Deadline for submissions is 17th August, 2023 ❗. Please check the dates bellow.

mt-metrics-eval: the tool for calculating correlation numbers aka the sacreBLEU for metric developers. You can also dump the most recent test sets.

NEW: Codalab submission platform

Important Dates

Breaking round for challenge sets 25th July, 2023
System outputs ready to download 10th August, 2023
Submission deadline for metrics task 17th August, 2023 ❗
Paper submission deadline to WMT 5th September, 2023
WMT Notification of acceptance 6th October, 2023
WMT Camera-ready deadline 18th October, 2023
Conference 6th - 7th December, 2023


The goals of the shared metrics task are:

Task Description

We will provide you with the source sentences, output of machine translation systems and reference translations.

  1. Official results: Correlation with MQM scores at the sentence and system level for the following language pairs:
    • Hebrew-English (NEW!)
    • Chinese-English
    • English-German This will be a paragraph-level task!
  2. Secondary Evaluation: Correlation with official WMT Human Evaluation at the sentence and system level.


  1. QE as a Metric: In this subtask participants have to score machine translation systems without access to reference translations
  2. Challenge Sets: While other participants are worried with building stronger and better metrics, participants of this subtask have to build challengesets that identify where metrics fail!

How to participate?

Please fill the following registration form so we can keep track of participants. Since we will be using Codalab to handle all submissions you will also have to create an account on codalab and enroll in the competition.

Paper Describing Your Metric

You are invited to submit a short paper (4 to 6 pages) to WMT describing your automatic evaluation metric. Shared task submission description papers are non-archival, and you are not required to submit a paper if you do not want to. If you don’t, we ask that you give an appropriate reference describing your metric that we can cite in the overview paper.

Submission Format

The output of your software should produce scores for the translations either at the system-level or the segment-level (or preferably both).

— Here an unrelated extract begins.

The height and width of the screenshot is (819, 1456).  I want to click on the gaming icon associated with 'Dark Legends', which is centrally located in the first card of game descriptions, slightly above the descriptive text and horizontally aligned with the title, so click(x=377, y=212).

Output file format for system-level rankings

The output files for system-level scores should be called YOURMETRIC.sys.score and formatted as tab-separated values (TSV) in the following way:


Output file format for segment-level scores

The output files for segment-level scores should be called YOURMETRIC.seg.score and formatted as tab-separated values (TSV) in the following way:


Each field should be delimited by a single tab character.



This year we will be using Codalab to handle all submissions.

Create a zip archive containing YOURMETRIC.sys.score and/or YOURMETRIC.seg.score, and upload it using the Submit / View Results tab under Participate. Fill in the meta-information for your team and metric, as prompted.

Each submission should contain scores for only one metric. The official metric name is the one that appears in the METRIC-NAME field in the score files.

Reference-free (aka QE) metrics must have src in the REFERENCE field; if a metric is reference free, it must be reference-free for both system- and segment-level scores.

If your submission contains only segment-level scores, we will fill in system-level scores by averaging.

You can make multiple submissions. Each new submission must have a different metric name, and one submission must be designated as primary. Only this submission will participate in the official evaluation (final metric ranking). To designate a submission as primary, include PRIMARY in the Description field. You can update this field to change your primary submission at any time before the evaluation ends.

Primary submissions must include, at minimum, segment-level scores for all official language pairs (Hebrew-English, Chinese-English, English-German).

Verify submission:

After uploading your submission, check that its status (under Submit / View Results) shows Finished and a numerical score appears in the Score column. This can take some time. Use the Results tab to check your correlation scores on the leaderboard. These are correlations with an automatic metric, and will not reflect your final correlations to human MQM scores, nor your true ranking compared to other submissions.However, if they are very low or negative, it could indicate a problem with your scores.

If there is a problem uploading your submission, its status will be Failed, and an Error display will show the reasons for the failure. You can get other information from the links under the Error panel. You can also test your submission offline by running the scoring script yourself.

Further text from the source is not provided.